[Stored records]
------------------------------------------------------------------------

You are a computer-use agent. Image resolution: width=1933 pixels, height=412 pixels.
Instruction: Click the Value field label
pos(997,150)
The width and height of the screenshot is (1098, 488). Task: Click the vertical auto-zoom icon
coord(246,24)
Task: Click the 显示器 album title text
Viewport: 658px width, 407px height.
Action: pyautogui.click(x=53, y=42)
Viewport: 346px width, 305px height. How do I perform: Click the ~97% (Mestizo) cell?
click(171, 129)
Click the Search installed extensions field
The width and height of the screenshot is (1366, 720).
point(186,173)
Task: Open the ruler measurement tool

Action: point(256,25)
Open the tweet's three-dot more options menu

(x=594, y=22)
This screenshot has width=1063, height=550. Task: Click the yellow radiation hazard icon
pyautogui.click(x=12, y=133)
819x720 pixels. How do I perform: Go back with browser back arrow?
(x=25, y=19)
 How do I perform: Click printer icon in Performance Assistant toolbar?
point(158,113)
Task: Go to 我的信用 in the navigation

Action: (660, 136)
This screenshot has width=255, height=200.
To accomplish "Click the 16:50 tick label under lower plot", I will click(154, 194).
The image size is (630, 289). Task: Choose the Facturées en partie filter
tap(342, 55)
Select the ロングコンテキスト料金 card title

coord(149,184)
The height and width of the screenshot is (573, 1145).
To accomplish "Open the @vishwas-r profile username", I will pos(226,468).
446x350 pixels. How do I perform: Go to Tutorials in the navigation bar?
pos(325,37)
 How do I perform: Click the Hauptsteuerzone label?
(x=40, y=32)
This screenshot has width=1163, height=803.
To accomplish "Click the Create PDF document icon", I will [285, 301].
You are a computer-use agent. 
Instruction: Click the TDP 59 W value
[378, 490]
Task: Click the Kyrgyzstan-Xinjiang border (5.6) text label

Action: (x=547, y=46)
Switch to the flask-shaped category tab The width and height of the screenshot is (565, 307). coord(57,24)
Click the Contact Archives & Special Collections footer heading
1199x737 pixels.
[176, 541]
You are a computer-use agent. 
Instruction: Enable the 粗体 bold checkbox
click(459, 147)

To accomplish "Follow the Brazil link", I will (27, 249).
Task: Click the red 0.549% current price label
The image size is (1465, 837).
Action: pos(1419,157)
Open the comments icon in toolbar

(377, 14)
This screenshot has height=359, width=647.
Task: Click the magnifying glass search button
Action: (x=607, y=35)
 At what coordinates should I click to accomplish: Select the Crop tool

------------------------------------------------------------------------

## TASK GOAL
Only the lines from the one with "Click the Contact" through the final line above belong in the answer, each retyped exactly.

## ANSWER TO THIS PROBLEM
Click the Contact Archives & Special Collections footer heading
1199x737 pixels.
[176, 541]
You are a computer-use agent. 
Instruction: Enable the 粗体 bold checkbox
click(459, 147)

To accomplish "Follow the Brazil link", I will (27, 249).
Task: Click the red 0.549% current price label
The image size is (1465, 837).
Action: pos(1419,157)
Open the comments icon in toolbar

(377, 14)
This screenshot has height=359, width=647.
Task: Click the magnifying glass search button
Action: (x=607, y=35)
 At what coordinates should I click to accomplish: Select the Crop tool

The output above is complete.